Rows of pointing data
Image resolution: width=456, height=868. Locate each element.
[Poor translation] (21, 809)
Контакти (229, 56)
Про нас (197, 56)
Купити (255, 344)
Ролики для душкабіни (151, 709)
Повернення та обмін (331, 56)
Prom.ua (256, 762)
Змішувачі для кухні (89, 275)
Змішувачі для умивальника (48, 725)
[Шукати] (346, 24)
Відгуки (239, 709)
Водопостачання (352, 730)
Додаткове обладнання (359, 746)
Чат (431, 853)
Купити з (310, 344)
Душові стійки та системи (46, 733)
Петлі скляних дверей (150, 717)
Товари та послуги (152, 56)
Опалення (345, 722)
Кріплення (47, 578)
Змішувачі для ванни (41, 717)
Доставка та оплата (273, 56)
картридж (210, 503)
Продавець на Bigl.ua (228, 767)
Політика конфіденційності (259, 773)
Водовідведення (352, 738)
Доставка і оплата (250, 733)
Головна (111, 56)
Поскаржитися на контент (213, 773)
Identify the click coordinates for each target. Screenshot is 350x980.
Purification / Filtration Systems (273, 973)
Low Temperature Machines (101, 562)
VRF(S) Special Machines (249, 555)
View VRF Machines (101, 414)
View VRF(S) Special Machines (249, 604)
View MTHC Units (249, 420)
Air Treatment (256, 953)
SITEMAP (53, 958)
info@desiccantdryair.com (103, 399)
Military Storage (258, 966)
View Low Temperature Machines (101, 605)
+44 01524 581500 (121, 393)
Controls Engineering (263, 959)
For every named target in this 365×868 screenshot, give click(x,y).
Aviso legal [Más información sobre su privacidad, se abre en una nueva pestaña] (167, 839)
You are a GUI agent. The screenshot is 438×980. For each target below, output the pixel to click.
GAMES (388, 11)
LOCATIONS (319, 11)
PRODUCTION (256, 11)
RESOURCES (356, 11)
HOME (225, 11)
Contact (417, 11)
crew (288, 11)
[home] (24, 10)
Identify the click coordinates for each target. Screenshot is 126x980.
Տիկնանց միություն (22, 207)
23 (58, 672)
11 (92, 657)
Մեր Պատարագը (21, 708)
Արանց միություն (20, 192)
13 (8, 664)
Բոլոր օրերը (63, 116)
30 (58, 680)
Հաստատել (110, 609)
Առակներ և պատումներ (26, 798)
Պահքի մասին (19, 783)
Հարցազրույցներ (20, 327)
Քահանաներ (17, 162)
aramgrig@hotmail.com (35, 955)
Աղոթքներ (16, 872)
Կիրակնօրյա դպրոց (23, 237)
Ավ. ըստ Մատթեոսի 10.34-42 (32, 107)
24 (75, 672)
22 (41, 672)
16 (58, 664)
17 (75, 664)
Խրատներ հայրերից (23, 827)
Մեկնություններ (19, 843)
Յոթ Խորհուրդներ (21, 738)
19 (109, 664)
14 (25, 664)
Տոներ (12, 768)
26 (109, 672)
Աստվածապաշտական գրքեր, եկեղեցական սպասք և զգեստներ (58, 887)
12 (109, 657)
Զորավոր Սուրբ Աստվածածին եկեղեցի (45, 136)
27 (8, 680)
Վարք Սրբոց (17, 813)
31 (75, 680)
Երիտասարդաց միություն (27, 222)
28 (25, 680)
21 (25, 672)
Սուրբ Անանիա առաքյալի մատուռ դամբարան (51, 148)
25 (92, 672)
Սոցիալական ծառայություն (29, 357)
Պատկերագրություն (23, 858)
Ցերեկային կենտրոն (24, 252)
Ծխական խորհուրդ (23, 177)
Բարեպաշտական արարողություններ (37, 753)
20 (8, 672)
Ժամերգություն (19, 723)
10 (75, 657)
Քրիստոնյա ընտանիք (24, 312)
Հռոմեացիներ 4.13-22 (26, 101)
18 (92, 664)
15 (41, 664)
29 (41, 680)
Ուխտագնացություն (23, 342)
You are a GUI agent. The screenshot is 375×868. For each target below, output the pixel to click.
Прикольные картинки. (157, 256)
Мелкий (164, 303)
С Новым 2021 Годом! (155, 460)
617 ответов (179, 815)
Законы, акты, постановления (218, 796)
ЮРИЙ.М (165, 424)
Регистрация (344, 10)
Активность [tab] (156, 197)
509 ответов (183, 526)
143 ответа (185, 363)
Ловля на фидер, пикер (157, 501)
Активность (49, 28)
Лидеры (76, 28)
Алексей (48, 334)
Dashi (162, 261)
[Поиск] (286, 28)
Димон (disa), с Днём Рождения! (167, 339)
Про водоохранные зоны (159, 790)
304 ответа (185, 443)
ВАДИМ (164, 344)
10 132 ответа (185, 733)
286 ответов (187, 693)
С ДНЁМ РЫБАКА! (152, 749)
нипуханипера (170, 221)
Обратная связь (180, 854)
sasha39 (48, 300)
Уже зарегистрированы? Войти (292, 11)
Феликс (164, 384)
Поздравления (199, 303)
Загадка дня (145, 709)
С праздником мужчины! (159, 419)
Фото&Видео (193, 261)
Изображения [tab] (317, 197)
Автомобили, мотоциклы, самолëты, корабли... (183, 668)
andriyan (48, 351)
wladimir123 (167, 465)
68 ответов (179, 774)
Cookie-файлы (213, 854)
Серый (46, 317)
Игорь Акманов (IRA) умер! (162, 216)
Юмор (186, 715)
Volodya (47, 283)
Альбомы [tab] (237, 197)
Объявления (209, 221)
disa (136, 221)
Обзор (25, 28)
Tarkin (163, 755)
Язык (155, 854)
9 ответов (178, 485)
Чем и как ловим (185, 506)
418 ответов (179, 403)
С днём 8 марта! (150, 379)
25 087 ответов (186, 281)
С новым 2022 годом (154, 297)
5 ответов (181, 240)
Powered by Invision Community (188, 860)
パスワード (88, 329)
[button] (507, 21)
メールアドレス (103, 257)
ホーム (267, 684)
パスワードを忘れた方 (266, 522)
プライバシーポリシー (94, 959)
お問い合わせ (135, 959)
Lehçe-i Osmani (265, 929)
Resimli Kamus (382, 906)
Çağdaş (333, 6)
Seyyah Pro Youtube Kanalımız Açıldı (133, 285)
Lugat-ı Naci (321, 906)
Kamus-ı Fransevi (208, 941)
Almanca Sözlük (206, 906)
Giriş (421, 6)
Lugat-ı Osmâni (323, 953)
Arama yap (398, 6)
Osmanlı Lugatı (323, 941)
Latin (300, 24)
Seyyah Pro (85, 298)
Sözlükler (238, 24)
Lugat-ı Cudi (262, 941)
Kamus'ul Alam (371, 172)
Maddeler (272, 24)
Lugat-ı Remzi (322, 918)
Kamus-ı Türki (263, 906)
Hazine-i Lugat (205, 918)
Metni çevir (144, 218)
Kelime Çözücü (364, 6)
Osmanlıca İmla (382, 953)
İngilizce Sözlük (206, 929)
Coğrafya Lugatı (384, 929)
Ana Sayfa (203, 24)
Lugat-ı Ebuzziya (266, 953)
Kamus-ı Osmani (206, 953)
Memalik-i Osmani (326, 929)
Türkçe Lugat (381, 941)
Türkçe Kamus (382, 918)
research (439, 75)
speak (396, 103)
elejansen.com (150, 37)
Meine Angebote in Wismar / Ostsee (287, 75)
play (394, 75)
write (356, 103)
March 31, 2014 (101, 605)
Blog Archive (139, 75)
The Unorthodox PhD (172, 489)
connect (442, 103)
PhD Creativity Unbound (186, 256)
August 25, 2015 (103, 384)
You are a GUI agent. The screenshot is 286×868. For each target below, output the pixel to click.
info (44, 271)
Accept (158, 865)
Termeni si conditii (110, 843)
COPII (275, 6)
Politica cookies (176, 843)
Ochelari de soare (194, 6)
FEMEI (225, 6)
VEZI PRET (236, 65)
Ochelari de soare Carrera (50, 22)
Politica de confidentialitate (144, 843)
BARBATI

» Task details:
Could you give the rows as a JSON list of strings, one string per line and no blank lines, starting at the line containing "Політика конфіденційності (259, 773)" and ending at the line containing "Հարցազրույցներ (20, 327)", both included?

» Solution:
[
  "Політика конфіденційності (259, 773)",
  "Водовідведення (352, 738)",
  "Доставка і оплата (250, 733)",
  "Головна (111, 56)",
  "Поскаржитися на контент (213, 773)",
  "Identify the click coordinates for each target. Screenshot is 350x980.",
  "Purification / Filtration Systems (273, 973)",
  "Low Temperature Machines (101, 562)",
  "VRF(S) Special Machines (249, 555)",
  "View VRF Machines (101, 414)",
  "View VRF(S) Special Machines (249, 604)",
  "View MTHC Units (249, 420)",
  "Air Treatment (256, 953)",
  "SITEMAP (53, 958)",
  "info@desiccantdryair.com (103, 399)",
  "Military Storage (258, 966)",
  "View Low Temperature Machines (101, 605)",
  "+44 01524 581500 (121, 393)",
  "Controls Engineering (263, 959)",
  "For every named target in this 365×868 screenshot, give click(x,y).",
  "Aviso legal [Más información sobre su privacidad, se abre en una nueva pestaña] (167, 839)",
  "You are a GUI agent. The screenshot is 438×980. For each target below, output the pixel to click.",
  "GAMES (388, 11)",
  "LOCATIONS (319, 11)",
  "PRODUCTION (256, 11)",
  "RESOURCES (356, 11)",
  "HOME (225, 11)",
  "Contact (417, 11)",
  "crew (288, 11)",
  "[home] (24, 10)",
  "Identify the click coordinates for each target. Screenshot is 126x980.",
  "Տիկնանց միություն (22, 207)",
  "23 (58, 672)",
  "11 (92, 657)",
  "Մեր Պատարագը (21, 708)",
  "Արանց միություն (20, 192)",
  "13 (8, 664)",
  "Բոլոր օրերը (63, 116)",
  "30 (58, 680)",
  "Հաստատել (110, 609)",
  "Առակներ և պատումներ (26, 798)",
  "Պահքի մասին (19, 783)",
  "Հարցազրույցներ (20, 327)"
]